__Pixel coordinate grounding data__
========
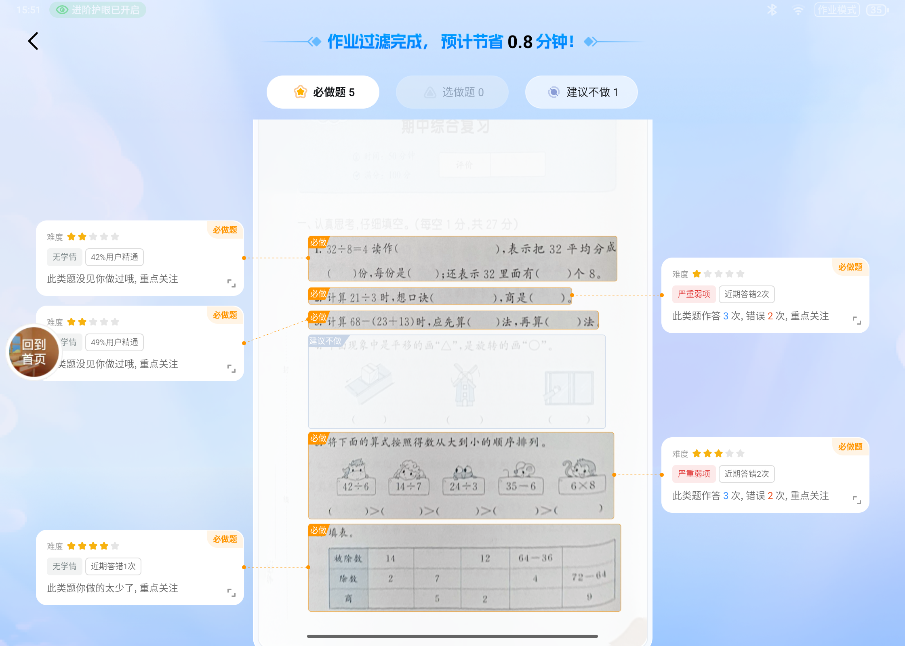Screen dimensions: 905x646
Task: Click the 近期答错2次 tag on three-star card
Action: tap(747, 474)

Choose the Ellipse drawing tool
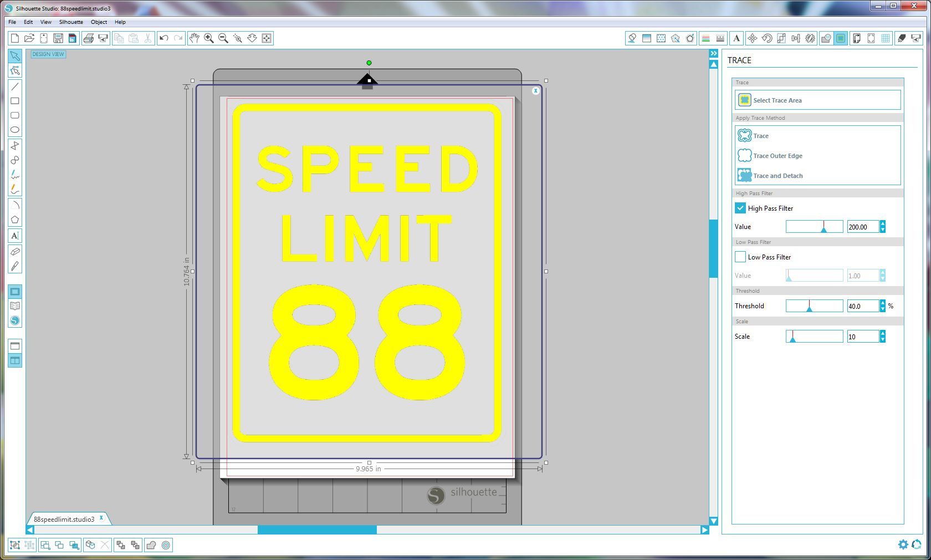pyautogui.click(x=15, y=129)
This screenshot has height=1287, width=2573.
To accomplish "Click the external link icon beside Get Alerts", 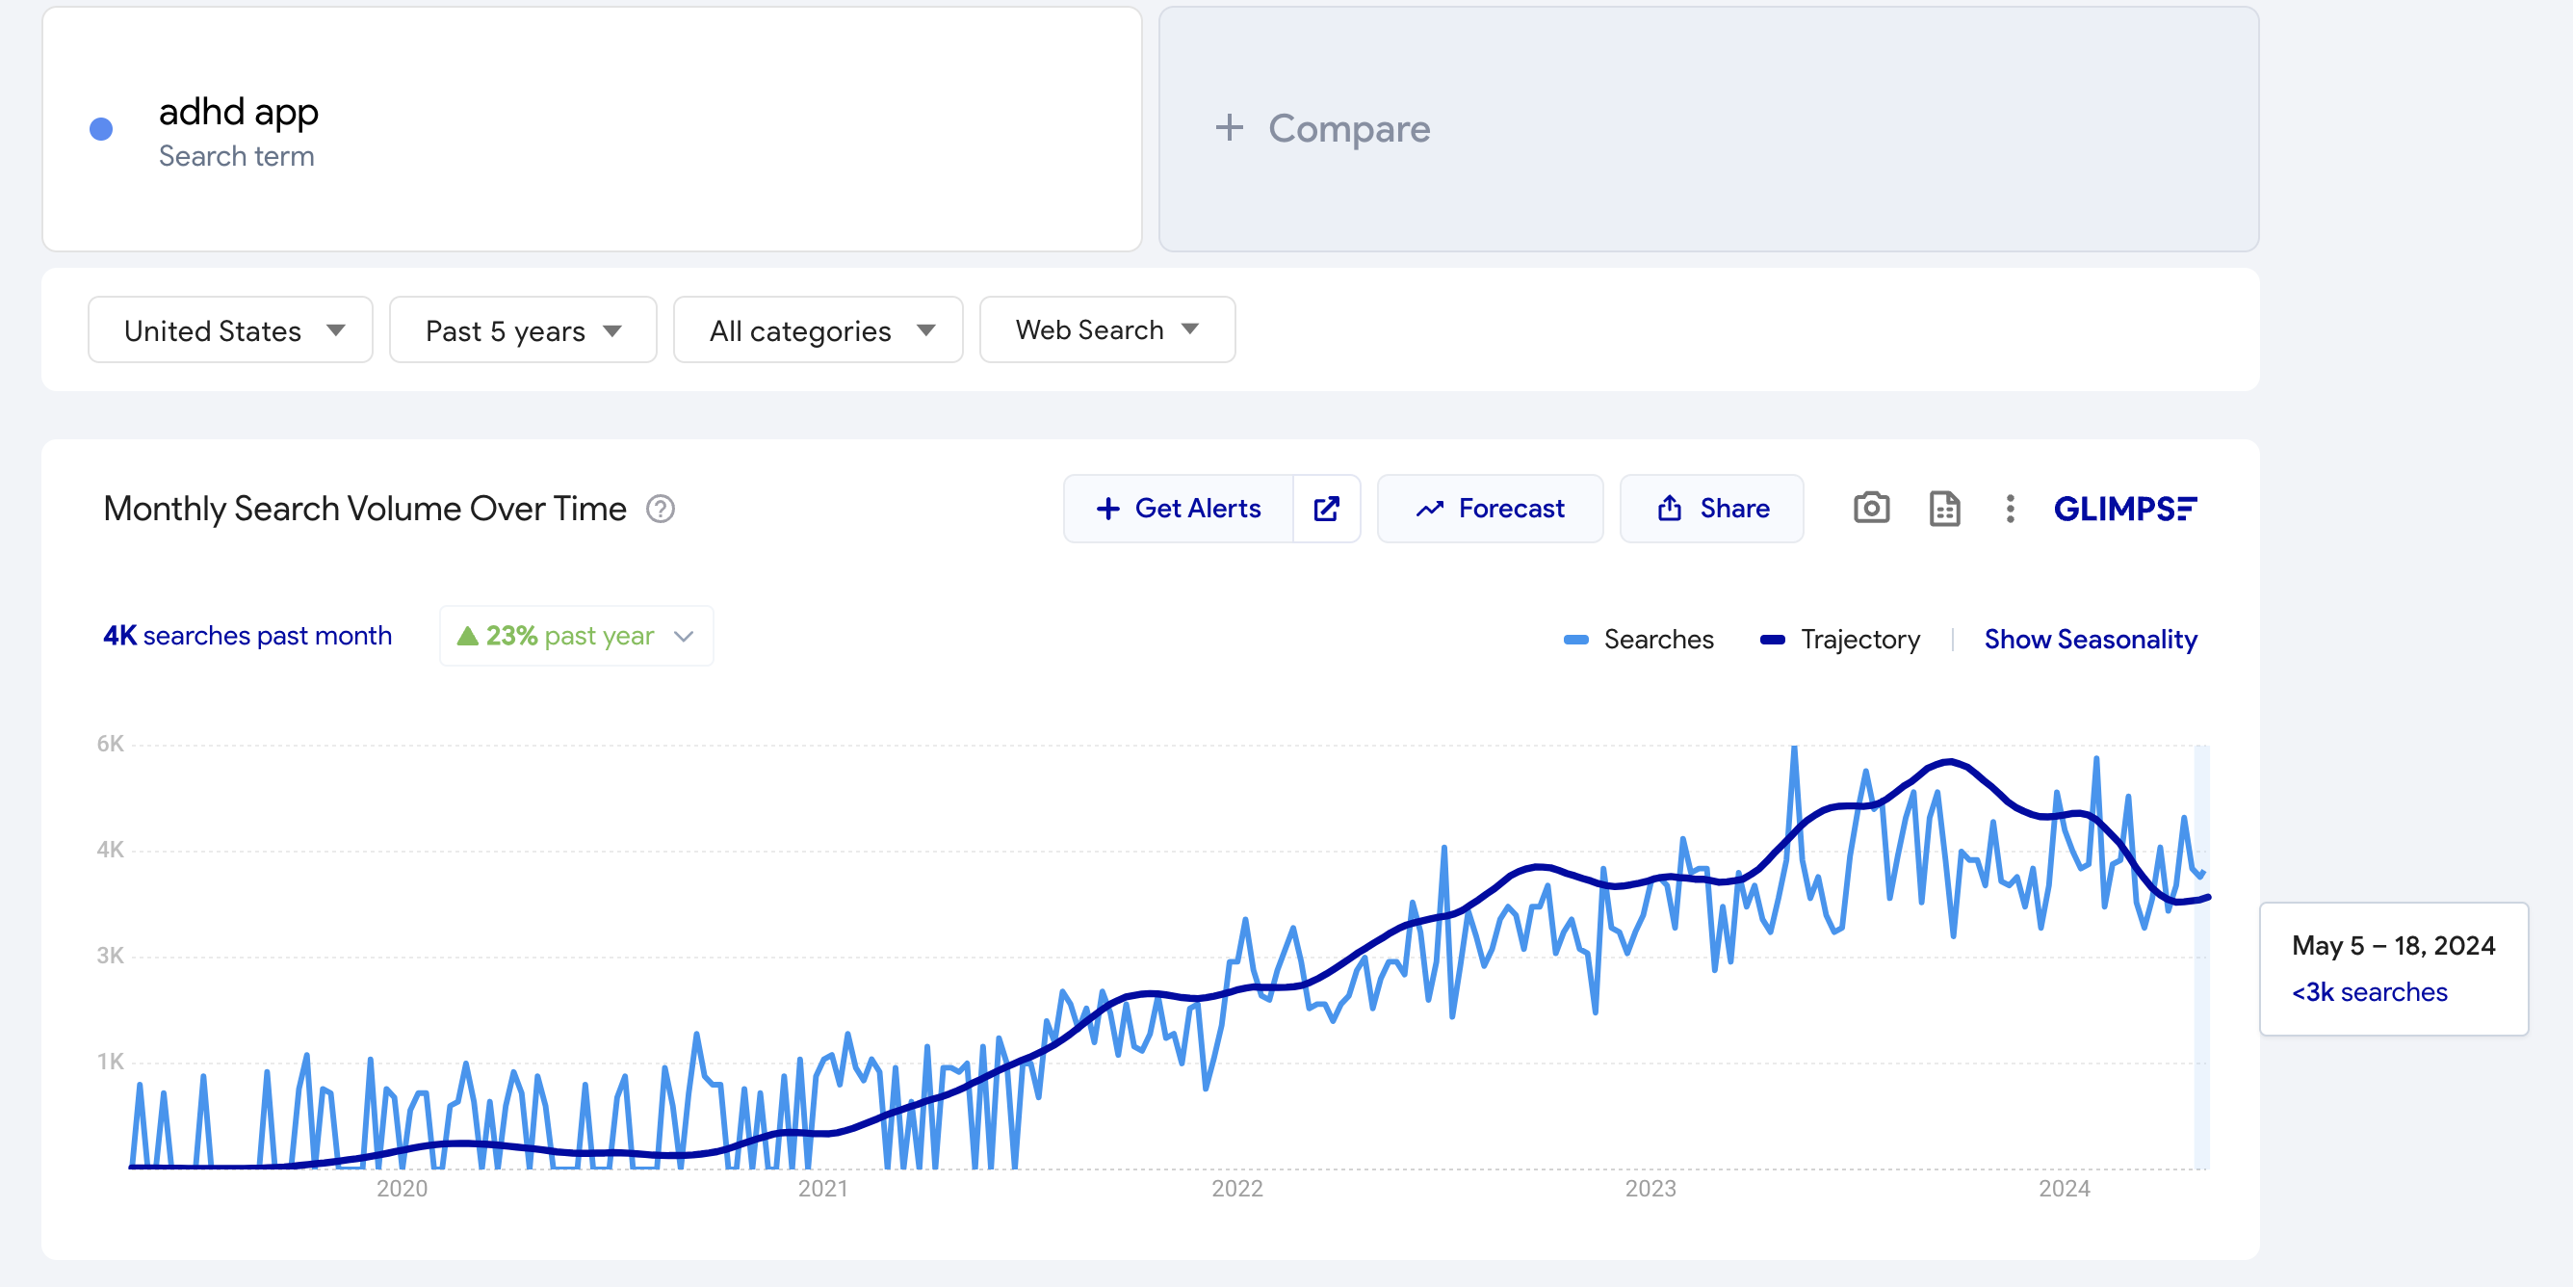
========
__REQUIREMENT__
Your answer must be exactly the lines from the one with "This screenshot has height=1287, width=2573." through the final line of the data, with no pictures in it.

__RESPONSE BELOW__
This screenshot has height=1287, width=2573.
To accomplish "Click the external link icon beside Get Alerts", 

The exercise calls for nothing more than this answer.